You Were Never Really Here
Imagine if a film like Taken had substance. If it wasn’t just about bloody revenge and action set pieces. Imagine if a revenge thriller was less about the revenging and the thrilling as it was about the emotional impact these events had on people. This is what You Were Never Really Here aims for. It’s not always pretty, it’s not going to be to everyone’s liking but it is a fascinating and original take on a tried and tested genre.
The avenger in question is Joe (Joaquin Phoenix) who is a gun, or in this case hammer, for hire who tracks down missing girls. Living with and caring for his mother, Joe is on the brink of suicide. But it is here that writer director Lynne Ramsay takes an interesting turn. We frequently see Joe preparing or even beginning to kill himself. But he doesn’t. It’s not that he fails it’s that Joe is a natural born survivor.
Existing in a nihilistic, neon drenched and ‘80s synth pounding soundtracked world, there are parallels to Nicolas Winding Refn’s Drive. But there is nothing sexy or cool here. Joe is a schlubby, bearded, almost homeless looking hero. No cool white bomber jackets here. Instead Ramsay takes us on a journey into Joe’s psyche, damaged, fragile but resolute at its core. In glimpsed montages we see what Joe has been through, war, the horrors of human trafficking, childhood abuse, violence towards his mother. It paints a tapestry of who Joe is without ever feeling the need to divulge or explain it. As such, it’s powerful, punchy and scarring.

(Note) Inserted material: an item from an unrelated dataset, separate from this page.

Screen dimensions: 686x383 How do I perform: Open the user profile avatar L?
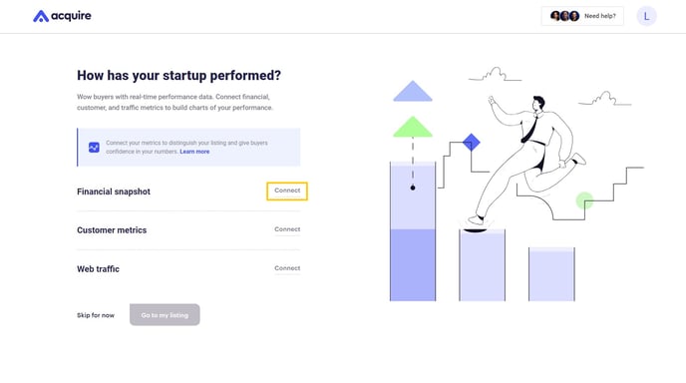[x=647, y=17]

Unlike Winding Refn, Ramsay isn’t interested in the act of violence. You Were Never Really Here is undoubtedly a violent film, but Ramsay is more interested in the aftermath of the violence. Acts of aggression are seen from afar, or through CCTV camera. Instead violence is a catalyst, a tsunami impacting the shores of the characters involved. Like her last film We Need To Talk About Kevin, Ramsay wants to highlight the devastation violence causes. At one point Hitchcock’s Psycho is referenced, a film in which you famously never see the knife puncture Janet Leigh on camera, but your mind in convinced otherwise. Ramsay’s direction is content to let out mind fill in the blanks and, like a well written book, it’s more powerful than anything on screen.
In the lead role Phoenix is typically terrific. He imbues Joe with a bear like quality, an apex predator shuffling through the forest, angry, down on his luck but always capable of rising up, ferocious and unstoppable. It’s in the more delicate moments, in particular with his mother, where Phoenix allows just a hint of a smile to creep into Joe’s world.